I haven’t been back to visit my father’s grave in Illinois since his funeral in 2007, so my sister’s e-mail containing an image of the stone was a welcomed sight. It’s a simple marker, slightly elevated from the grass containing his name and dates, the Janus logo and this line– Leave them wanting more. It’s a great line, especially for my father, who knew when to end a story, an argument, an advertisement or a eulogy. His strength lay in his often keen ability to self edit, whether written or spoken.
Leave them wanting more can be applied to so many things in this time of excess and heightened self importance. Leave them wanting more, not taking more. Wanting and taking are polar opposites.
A lot of people today are clamoring for their own personal version of celebrity. They drop in at the local diner and share ten pictures of the event. They believe everybody who knows them needs to have this information.
“Heading off to an overdue appointment at the nail salon.”
“Why can’t we have ‘nut-free’ and ‘contains nuts’ tables at the school bake sale?”
“Just about to eat this monster donut!”
Not only do I not yearn for more, but find myself running from what is offered. I want to share in the lives of my friends and family, but mainly key events.

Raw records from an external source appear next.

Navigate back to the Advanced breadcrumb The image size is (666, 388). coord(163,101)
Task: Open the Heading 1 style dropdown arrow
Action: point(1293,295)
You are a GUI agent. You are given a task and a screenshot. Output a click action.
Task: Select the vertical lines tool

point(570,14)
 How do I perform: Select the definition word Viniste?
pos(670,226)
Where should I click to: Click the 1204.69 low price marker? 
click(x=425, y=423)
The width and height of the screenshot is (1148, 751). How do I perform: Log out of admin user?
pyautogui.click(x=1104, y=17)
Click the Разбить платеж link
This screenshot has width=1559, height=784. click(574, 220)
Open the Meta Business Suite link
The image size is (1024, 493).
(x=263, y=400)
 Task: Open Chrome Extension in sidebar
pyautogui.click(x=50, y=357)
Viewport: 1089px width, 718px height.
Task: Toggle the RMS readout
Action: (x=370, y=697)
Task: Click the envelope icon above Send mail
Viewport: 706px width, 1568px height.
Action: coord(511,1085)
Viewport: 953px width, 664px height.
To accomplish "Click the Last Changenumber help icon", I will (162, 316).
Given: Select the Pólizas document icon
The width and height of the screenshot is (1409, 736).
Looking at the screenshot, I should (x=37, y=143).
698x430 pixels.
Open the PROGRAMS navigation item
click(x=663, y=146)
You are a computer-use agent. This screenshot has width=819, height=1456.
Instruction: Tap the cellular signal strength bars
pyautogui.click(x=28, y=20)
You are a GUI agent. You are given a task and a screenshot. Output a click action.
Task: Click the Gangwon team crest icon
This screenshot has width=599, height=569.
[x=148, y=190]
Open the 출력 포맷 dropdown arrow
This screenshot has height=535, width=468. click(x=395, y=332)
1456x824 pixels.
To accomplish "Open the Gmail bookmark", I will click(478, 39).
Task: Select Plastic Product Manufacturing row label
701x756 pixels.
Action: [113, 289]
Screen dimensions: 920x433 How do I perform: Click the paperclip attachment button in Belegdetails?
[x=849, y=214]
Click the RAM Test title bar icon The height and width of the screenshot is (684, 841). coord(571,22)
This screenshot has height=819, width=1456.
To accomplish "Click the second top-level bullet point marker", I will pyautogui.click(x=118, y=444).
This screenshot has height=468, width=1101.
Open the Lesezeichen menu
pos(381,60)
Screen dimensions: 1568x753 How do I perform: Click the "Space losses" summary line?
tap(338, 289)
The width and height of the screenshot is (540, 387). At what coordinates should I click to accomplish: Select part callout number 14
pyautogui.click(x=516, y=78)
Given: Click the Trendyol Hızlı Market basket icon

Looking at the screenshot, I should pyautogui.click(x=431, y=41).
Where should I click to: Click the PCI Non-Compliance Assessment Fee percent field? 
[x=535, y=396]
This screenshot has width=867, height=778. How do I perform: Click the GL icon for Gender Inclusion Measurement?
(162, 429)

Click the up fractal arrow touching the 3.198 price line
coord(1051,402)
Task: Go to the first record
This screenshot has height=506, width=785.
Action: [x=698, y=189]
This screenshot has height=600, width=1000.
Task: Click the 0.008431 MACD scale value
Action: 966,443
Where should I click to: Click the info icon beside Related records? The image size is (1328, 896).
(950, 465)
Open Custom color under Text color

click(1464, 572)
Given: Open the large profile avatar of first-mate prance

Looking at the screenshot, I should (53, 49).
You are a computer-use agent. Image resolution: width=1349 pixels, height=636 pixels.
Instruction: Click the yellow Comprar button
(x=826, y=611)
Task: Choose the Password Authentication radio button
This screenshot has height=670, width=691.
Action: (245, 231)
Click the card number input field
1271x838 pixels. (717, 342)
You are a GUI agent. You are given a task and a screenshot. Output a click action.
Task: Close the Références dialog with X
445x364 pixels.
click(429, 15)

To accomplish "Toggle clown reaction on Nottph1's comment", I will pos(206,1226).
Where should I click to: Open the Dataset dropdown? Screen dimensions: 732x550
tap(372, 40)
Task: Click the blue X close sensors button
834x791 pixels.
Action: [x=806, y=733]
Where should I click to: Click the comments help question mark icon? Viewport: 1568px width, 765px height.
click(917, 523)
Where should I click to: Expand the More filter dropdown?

My father’s memorial is the only connection I have to a now much altered community. When I was a small child, the town and surrounding area was awash in flat, black Illinois farm soil and patches of forgotten prairie pushed up against the encroaching but still distant suburban sprawl. The main street was quaint and two-bit with Swiss chalet store fronts and an old mansion serving as the library. The local diner had a twenty foot milk bottle sitting on the roof that said, “Joe’s.” But before I was out of middle school a large percentage of that rich soil was sold, paved and turned into auto dealerships.
The town currently boasts having thirteen extremely large, new car lots. The town website proudly declares, “In Libertyville buying a car has never been easier!” At what price? And of course the milk bottle is gone for better or worse. Libertyville, where my father is buried, has never left anything alone which might explain how it became a wealthy upscale village that young professional families clamor to today. The town motto: Fortitudine Vincimus
“By endurance we conquer” says it all. They don’t want more because they took it all. I understand this is not particular to Libertyville. Most small communities that rest within commuting distance of a major metropolis strive for this achievement.
Except where I live. Noting the subheading of this blog, Navigating the world from a small lake near New York City, this is surprising.
When we moved here over thirteen years ago the business district was a sleepy, ramshackle collection of quaint, small businesses. We had a decent hardware store, salons, a pharmacy, wine shop, auto repair, pet supply store, two post offices, a decent deli, pizza parlor and a number of professional offices. Today we consist of a biker bar, two nail salons, tanning salon, a bagel shop, a beading den, pharmacy and a liquor store that is struggling to the point of absurdity. Most of the businesses are stuffed into a large out of place blue office building that never should have been built. There’s a fine line between rural bliss and rural blight and we’ve reached it.
Libertyville destroyed it’s rural character by paving over the richest farm land in the world to make more parking spots. My town has retained it’s rural character but at the same time driven out most small businesses and left vacant, rotting storefronts that glare at visitors just on the other side of the town’s welcome sign. This is not the outcome of a bad economy but bad planning. Our lack of development has left us wanting more. Not always a good thing. Like everything in life we need a balance. Our town motto is Putnam Valley: The Jewel of Putnam County, which I really think they should reconsider. Too bad my Dad isn’t around to write a more appropriate one.
One thought on “LEAVE THEM WANTING MORE”
I love your father’s epitaph! In an age when we know too much about our relatives, friends and neighbors, it’s a wonderful reality check.